= Edouard Hesselberg =

Russian composer

Edouard Gregory Hesselberg (3 May 1870 – 12 June 1935) was a Russian-American pianist, composer, and professor of music. He was the father of actor Melvyn Douglas.

==Early life and family==
Hesselberg was born in Riga, Russian Empire (now Latvia), to a Jewish family, the son of Sarah Davidova from Ventspils and merchant Hessel (Heinrich) Hesselberg from Riga.

He learned to play piano in Königsberg. When he was three years old, the family moved to Oryol, Russia, where he studied at a classical gymnasium (1878–1886).

Hesselberg did some of his training at the Moscow Philharmonic Society. He also studied with Anton Rubinstein.
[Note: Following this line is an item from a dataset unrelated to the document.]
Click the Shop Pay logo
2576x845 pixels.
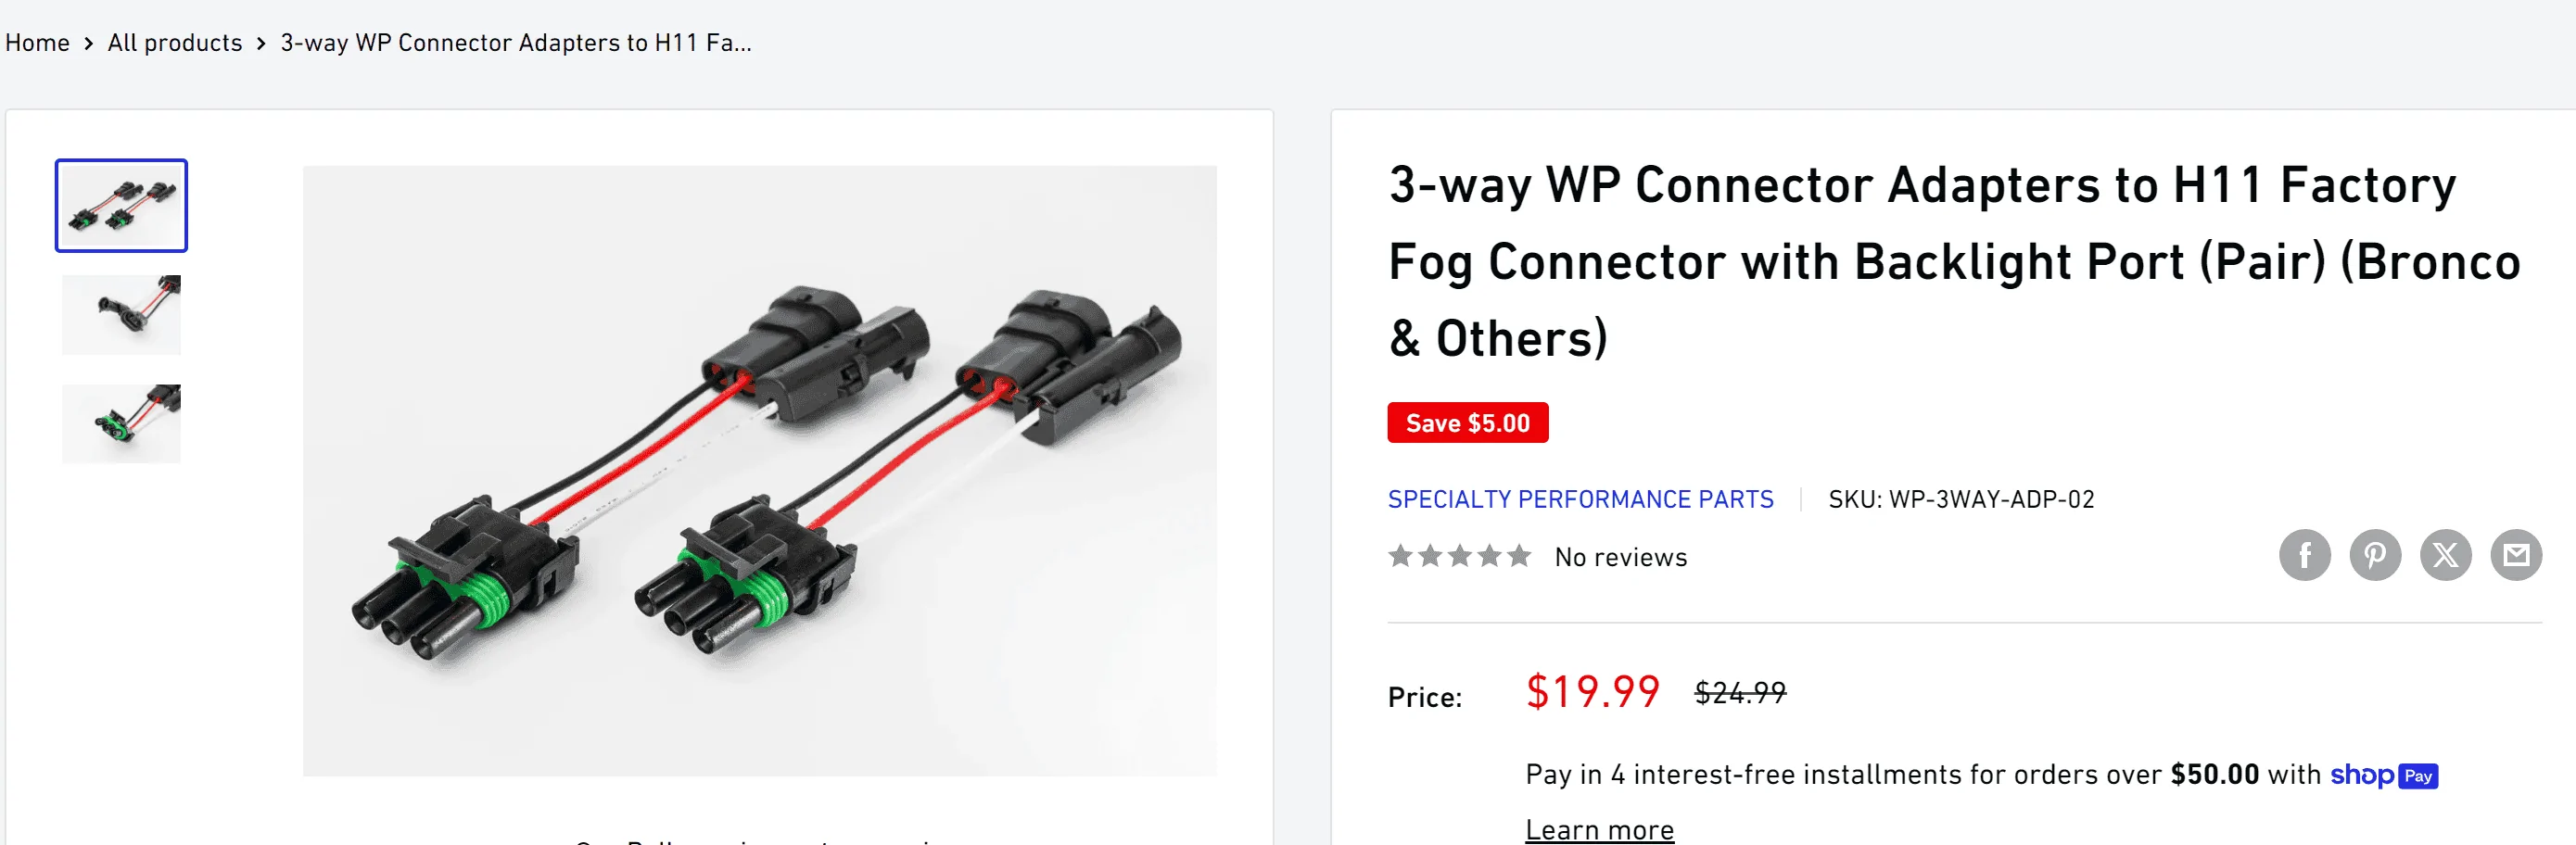[2383, 775]
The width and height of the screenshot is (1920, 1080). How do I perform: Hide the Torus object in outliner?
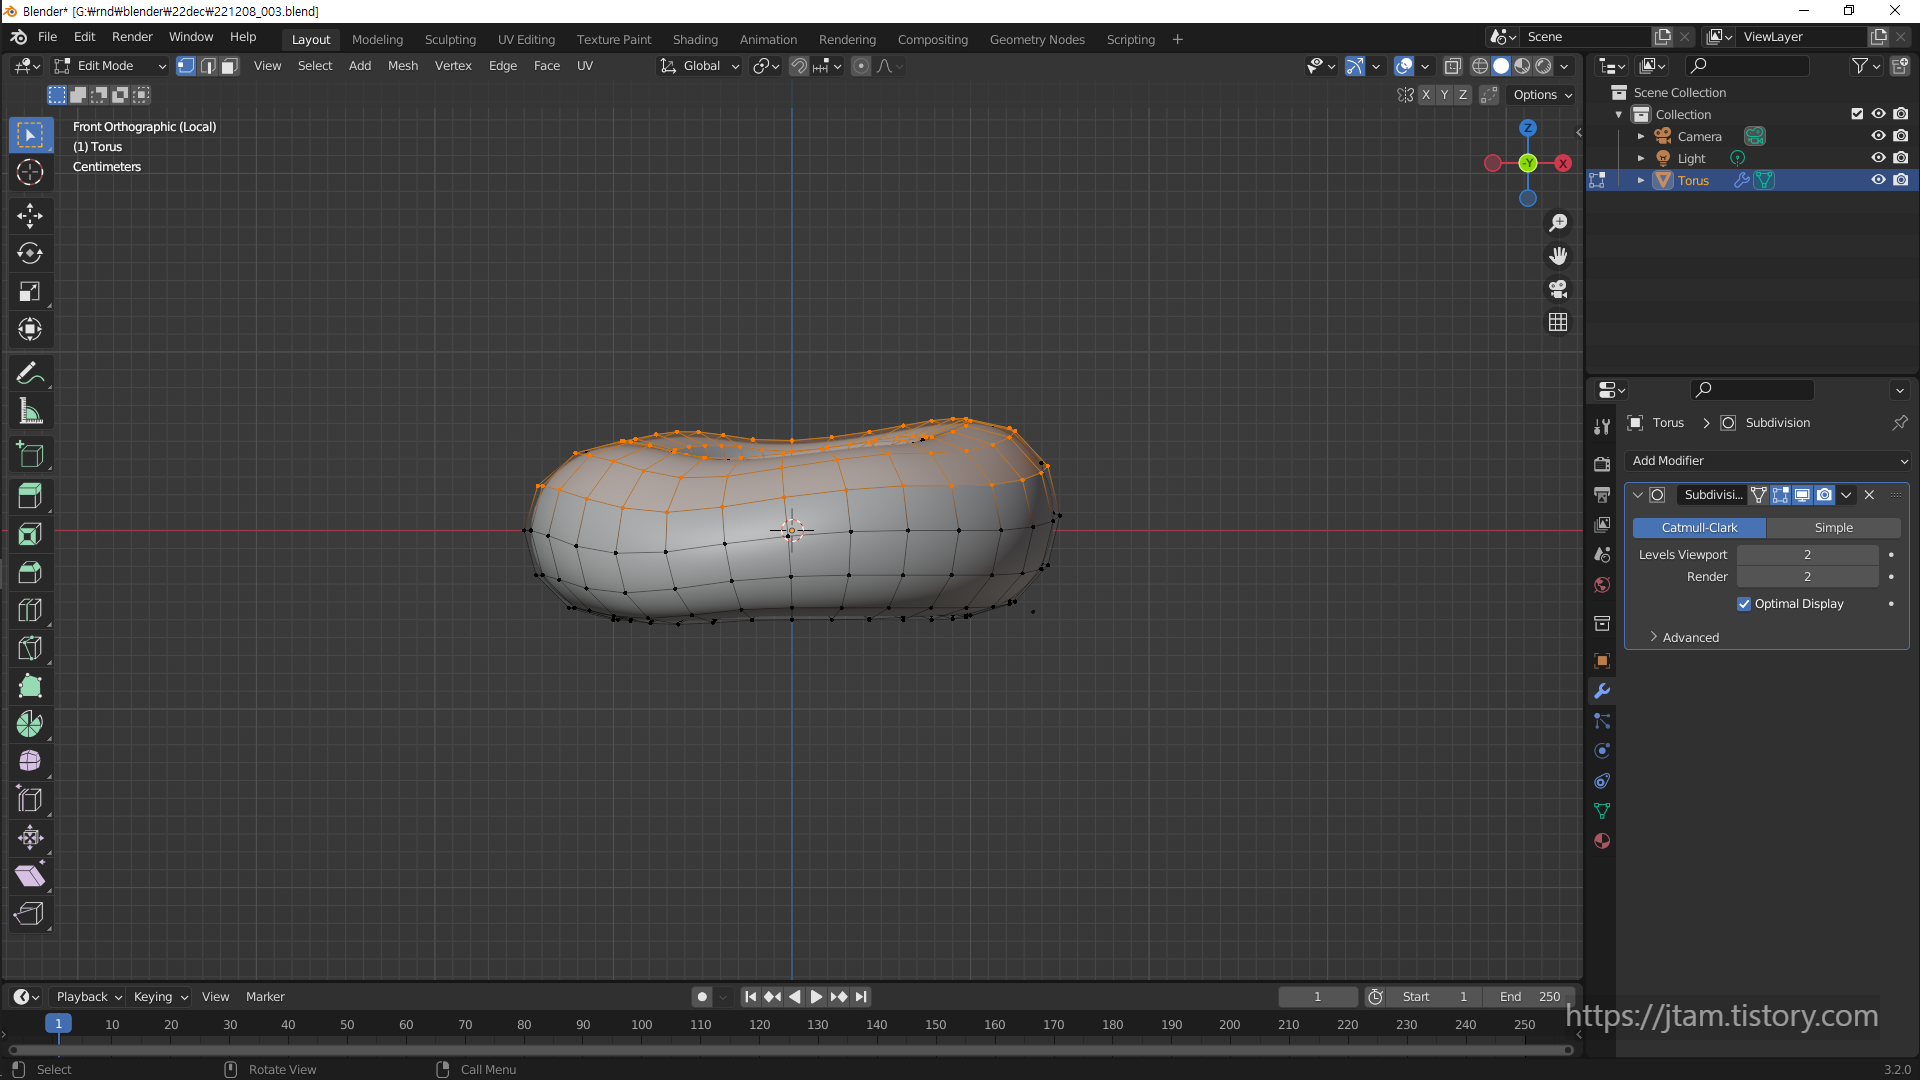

Hesselberg lived in France and Germany before he moved to the USA in 1892. His parents and two of his three sisters also emigrated in 1908 and two years later settled in Missouri, where his sister Dr. Cora (Kora) Hesselberg became a pathologist and his sister Rhetia (Rezia/Rizia) Hesselberg, a violinist, became a noted music teacher. He had a third sister who remained in Russia, Ella Davidova.

In 1898, Hesselberg married Lena Shackelford, daughter of Col. George Taliaferro Shackelford, the Union Governor of Kentucky during the Civil War. He was the father of actors Melvyn Douglas and George Douglas and the great-grandfather of Illeana Douglas.

==Career==

Hesselberg composed more than 100 piano pieces and songs during his career. He also wrote A review of music in Canada for a 1913 addition to a set of volumes called, Modern Music and Musicians (New York/Toronto; 1912). With his wife he wrote educational songs for children, published in the books Juvenile Gems and Echoes From Fairyland.

As a professor, Hesselberg was chair of the music departments at Denver, Wesleyan College (1900–5), Ward–Belmont College (1905–12), Toronto University (1912–17), and then Cornell.

He died in 1935, aged 65, at Cedars of Lebanon Hospital in Los Angeles, California, following an operation. He was buried in Missouri.